* **Stored items**:
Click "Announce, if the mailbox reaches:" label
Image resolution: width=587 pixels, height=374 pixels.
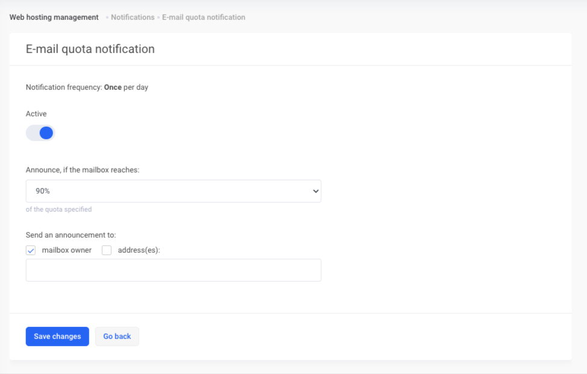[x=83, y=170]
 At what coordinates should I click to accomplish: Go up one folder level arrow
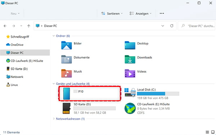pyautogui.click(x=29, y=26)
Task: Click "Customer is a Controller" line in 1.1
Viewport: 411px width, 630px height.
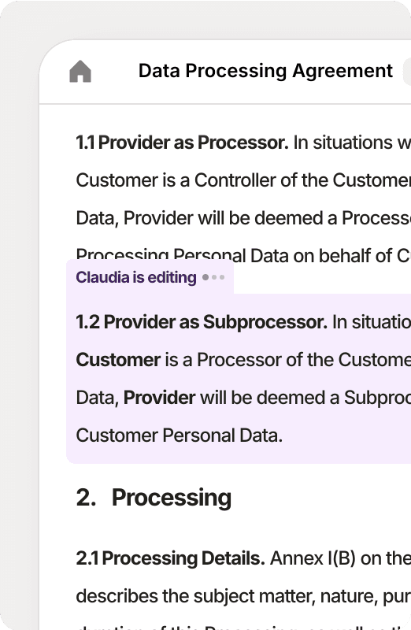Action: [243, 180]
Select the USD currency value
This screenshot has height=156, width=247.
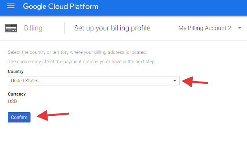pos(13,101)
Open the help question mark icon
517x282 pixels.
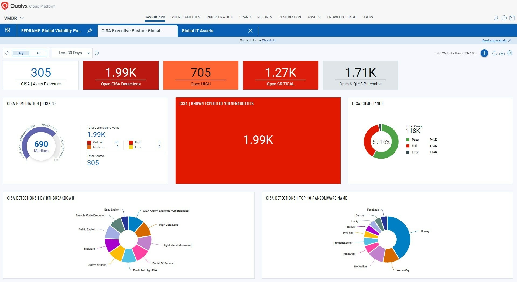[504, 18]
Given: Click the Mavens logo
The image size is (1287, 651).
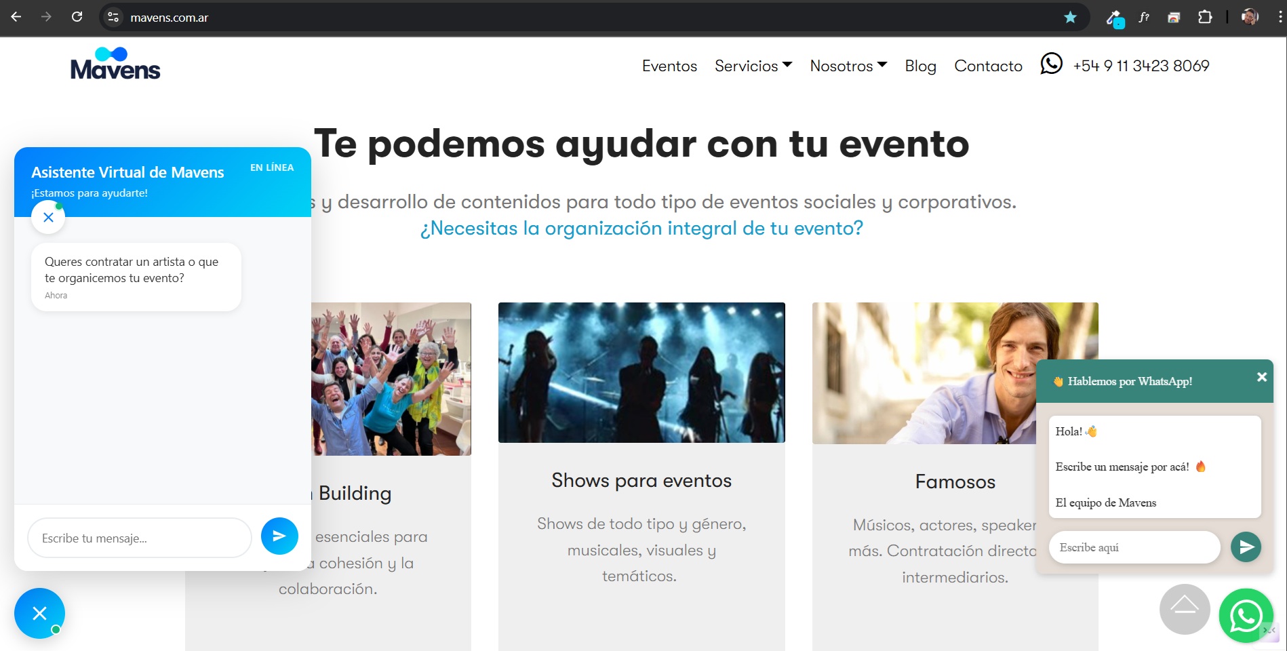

* **DIRECTIONS**:
Restate, word for word, the entries above, dropping any picture.

* **RESULT FOR THIS TASK**:
Click "Announce, if the mailbox reaches:" label
Image resolution: width=587 pixels, height=374 pixels.
[x=83, y=170]
 At what coordinates should I click to accomplish: Go up one folder level arrow
pyautogui.click(x=29, y=26)
Task: Click "Customer is a Controller" line in 1.1
Viewport: 411px width, 630px height.
Action: [243, 180]
Select the USD currency value
This screenshot has height=156, width=247.
pos(13,101)
Open the help question mark icon
517x282 pixels.
[504, 18]
Given: Click the Mavens logo
The image size is (1287, 651).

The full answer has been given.